Second, the IFR can change over time in any given place. If the average age of people infected by the virus goes up, for instance, the IFR can be expected to rise, since older people face a much higher risk of death. Conversely, the IFR can be expected to decline when the average age of COVID-19 patients falls, as it has been in the Sunbelt states that are driving the recent surge in new infections. Other things being equal, the IFR also will fall as COVID-19 treatments improve, another factor that helps explain why those states have not seen increases in daily deaths commensurate with the rise in confirmed cases.

Third, COVID-19 is clearly deadlier than the seasonal flu, but it does not seem to be nearly as deadly as the "Spanish flu" of 1918, contrary to the worst-case scenarios that had a profound impact on policy makers early in the epidemic. Even the CDC's revised IFR estimate is substantially lower than the rates assumed in some of those projections.

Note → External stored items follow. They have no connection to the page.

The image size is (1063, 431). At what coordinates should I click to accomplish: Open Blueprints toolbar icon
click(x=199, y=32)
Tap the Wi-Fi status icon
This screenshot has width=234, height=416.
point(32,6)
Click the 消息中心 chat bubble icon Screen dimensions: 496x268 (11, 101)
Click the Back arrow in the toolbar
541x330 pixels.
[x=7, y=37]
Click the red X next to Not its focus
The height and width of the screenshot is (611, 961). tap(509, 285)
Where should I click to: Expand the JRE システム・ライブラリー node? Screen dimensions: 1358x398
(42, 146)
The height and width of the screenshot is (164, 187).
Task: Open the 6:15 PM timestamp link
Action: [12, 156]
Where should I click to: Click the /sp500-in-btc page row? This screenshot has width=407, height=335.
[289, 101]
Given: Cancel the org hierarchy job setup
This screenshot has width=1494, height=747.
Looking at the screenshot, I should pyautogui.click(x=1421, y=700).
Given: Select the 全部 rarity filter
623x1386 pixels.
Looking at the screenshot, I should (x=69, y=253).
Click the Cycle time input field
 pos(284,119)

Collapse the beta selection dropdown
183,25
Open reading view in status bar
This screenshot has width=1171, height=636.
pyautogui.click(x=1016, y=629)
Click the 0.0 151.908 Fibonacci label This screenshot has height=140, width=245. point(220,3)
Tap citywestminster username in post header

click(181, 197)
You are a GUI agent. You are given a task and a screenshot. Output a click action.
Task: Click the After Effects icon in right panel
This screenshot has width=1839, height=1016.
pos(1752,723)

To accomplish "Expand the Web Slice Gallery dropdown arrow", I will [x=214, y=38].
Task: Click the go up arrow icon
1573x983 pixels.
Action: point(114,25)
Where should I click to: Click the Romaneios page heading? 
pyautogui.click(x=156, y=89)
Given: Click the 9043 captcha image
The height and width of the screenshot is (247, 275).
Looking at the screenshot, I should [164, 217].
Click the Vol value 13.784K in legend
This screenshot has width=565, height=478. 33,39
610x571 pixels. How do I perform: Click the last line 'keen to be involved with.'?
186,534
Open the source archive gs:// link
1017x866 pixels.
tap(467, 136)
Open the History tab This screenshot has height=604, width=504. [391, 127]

Taking into account recent increases in infections, independent data scientist Youyang Gu, who has a good track record of predicting COVID-19 trends, is now projecting that the U.S. death toll as of November 1 will be about 218,000. That is hardly a happy prospect, but it is a far cry from the 2.2 million deaths the Trump administration was imagining in March.

The argument about the extent to which COVID-19 lockdowns can be credited for the gap between such nightmares and reality will no doubt continue. But at this point, the ultimate death toll will depend largely on the precautions that Americans voluntarily take to protect themselves and their neighbors. Barring the unexpectedly early deployment of an effective vaccine, our fate is in our hands.

[This post has been revised to correct Gu's death toll projection for November 1, which was about 218,000 when the post was published; that projection had been raised to about 222,000 as of July 28.]